Lynette cracked a grin. “Maybe it’s not the HOA. Maybe it’s them.”
“Them?” Nathan asked.
“Them,” Lynette repeated, eyes narrowing toward the Fergusons’ dark, empty windows.
Sawyer’s Unease
By the time Sawyer got home, Dem Boyz were restless. Russo barked at shadows in the backyard, Rafa pawed at the door like he’d scented something, and Riggins leaned his heavy head against her leg, anchoring her.
She dropped to the floor, arms wrapping them all. “Okay, okay. Mama’s home. Secrets are safe.”
She refreshed her bank app for the third time in an hour. Same story – balance too low, bills too high. The electric bill autopay had hit, the car payment sat in “pending”, and a cheerful red banner at the top reminded her the credit card minimum was due tomorrow. She flicked through tabs like she was flipping through cards in a losing hand. Insurance premium, internet bill, the ever-looming medical charge she swore she’d already paid. Numbers shuffled, but they never landed in her favor.
She leaned back, pressing the phone to her forehead. “I’m billing to eleven different construction projects, and I can’t manage my own bills.” The bitter laugh startled even her. She locked the screen, tossed the phone onto the table, and stared at the ceiling. Secrets in digital form. Secrets stacking up just like the ones in Cheryl’s garage.

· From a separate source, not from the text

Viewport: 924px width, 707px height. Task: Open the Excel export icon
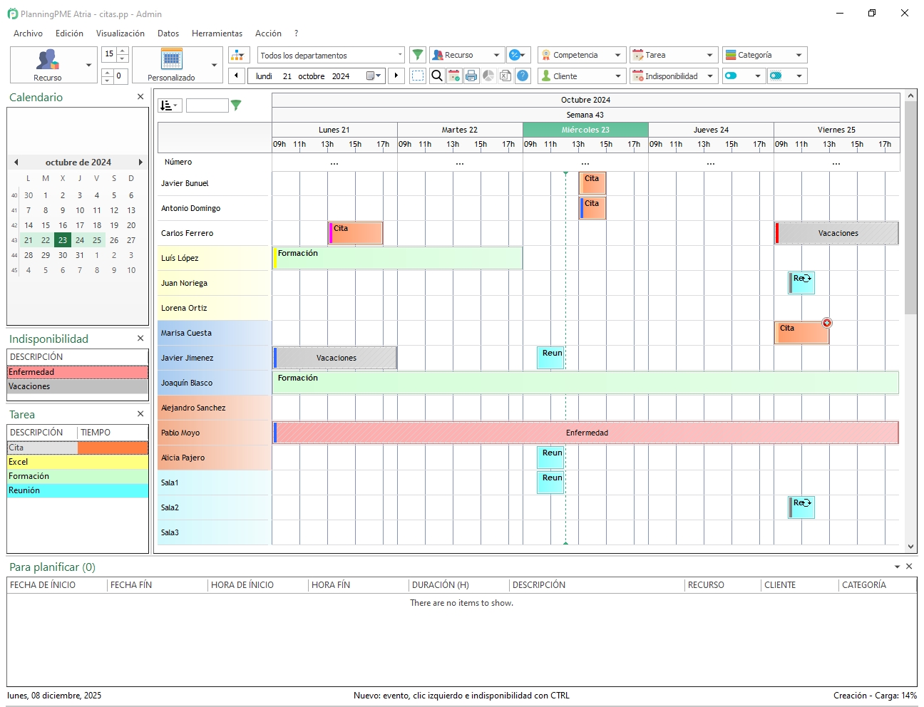pyautogui.click(x=505, y=76)
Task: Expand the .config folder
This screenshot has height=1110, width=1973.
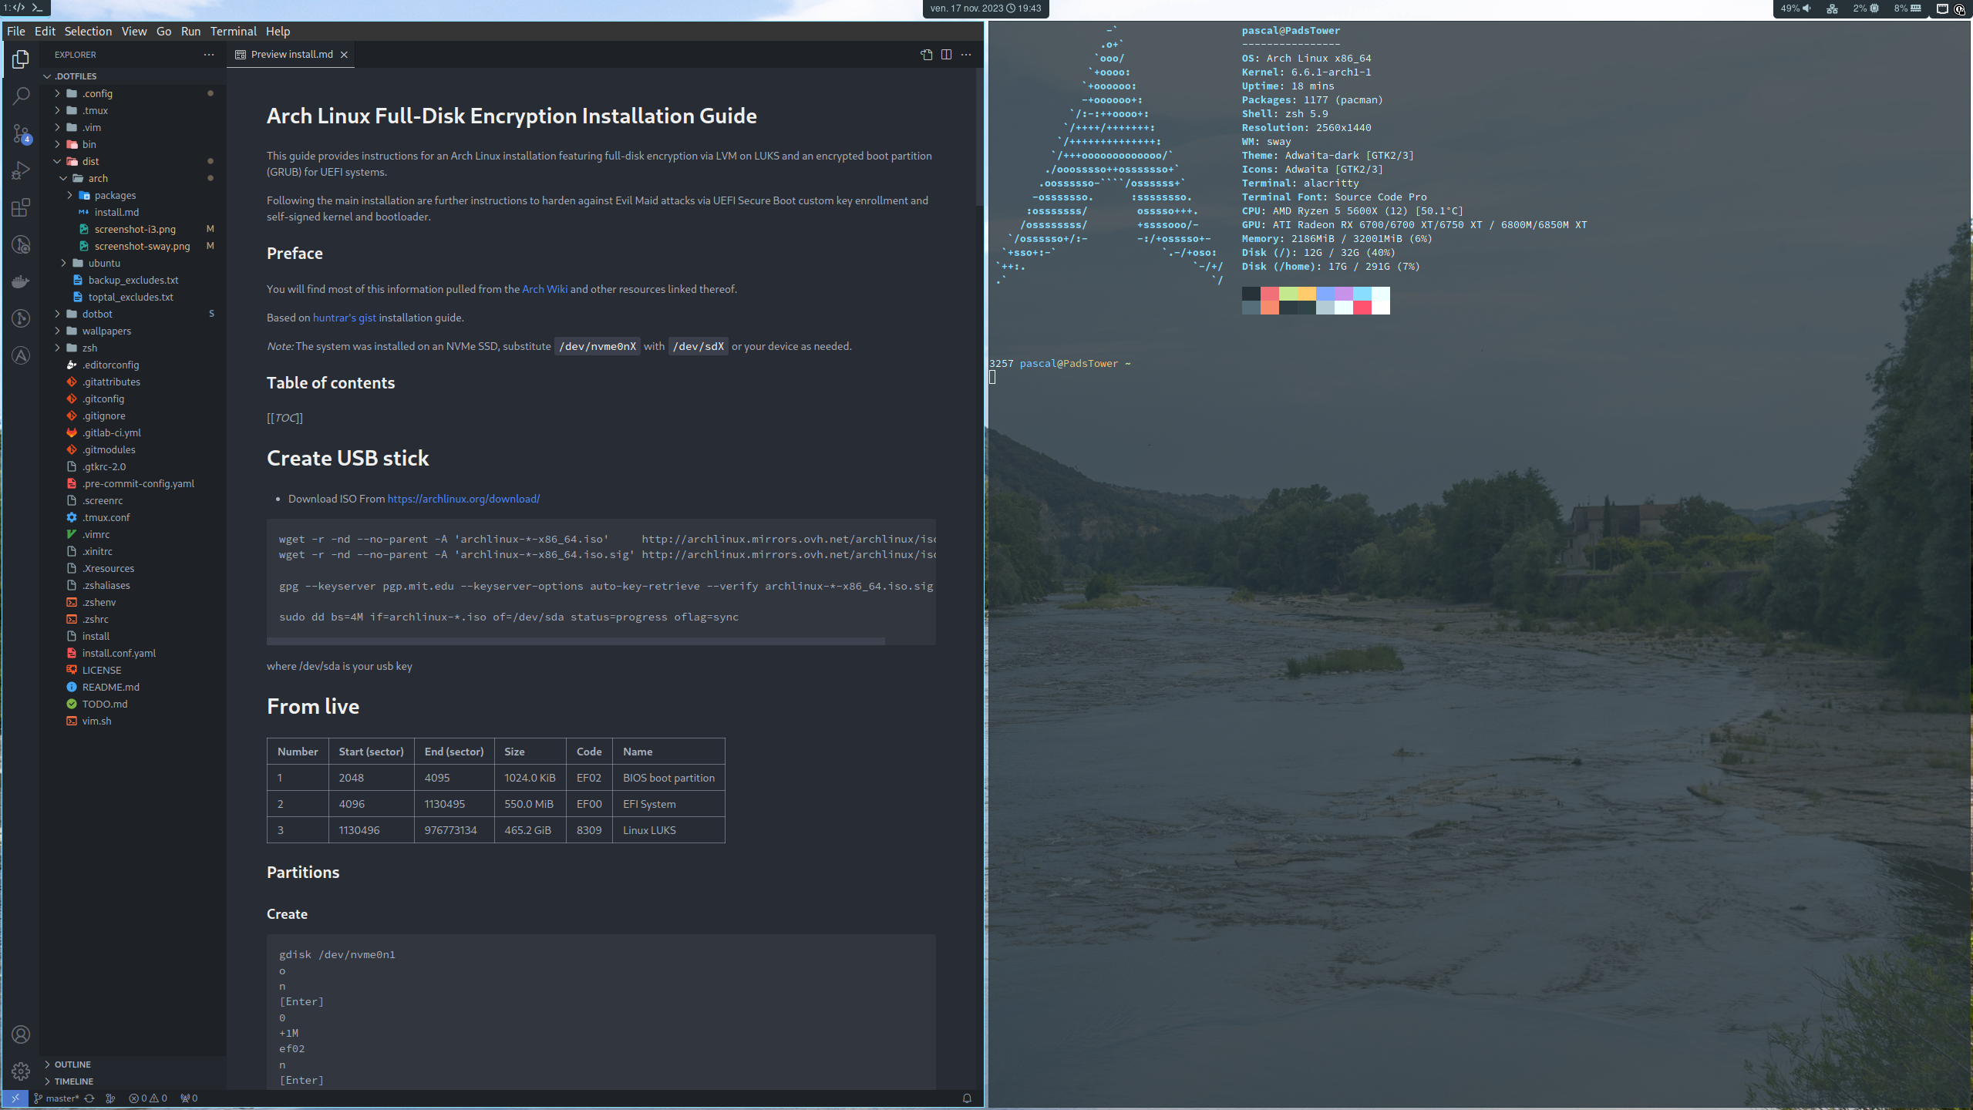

She reached for the stack of receipts crammed in a shoebox in a drawer in her desk. Gas, groceries, dog food – it all bled together in crooked paper slips. She shoved them back, lid half-closed. Nobody wanted to look too close at a mess like that, least of all her. She was already juggling Cheryl’s drama, HOA notices, and a century-old covenant that didn’t belong in anyone’s garage. And now her own numbers were starting to look like the kind of problem that might end up in collections if she didn’t get ahead of them.
Her phone buzzed again. Blake. Just his name lit across the screen, no preview. She hesitated, thumb hovering, then opened it.
Blake: Rough night?
Sawyer: You could say that.
Blake: Sometimes it helps to talk. You know where to find me.
She locked the screen without replying. The words sat there, heavy. Did he care – or did he just want what he thought she knew?
As the boys’ warmth and breathing steadied her, the box weighed heavy in her mind. And the carved letters – D.C. would not let her go. They had all dismissed her Davy Crockett guess. Maybe she was wrong. But Sawyer couldn’t shake the itch that D.C. meant something more, and she would have to be the one to prove it.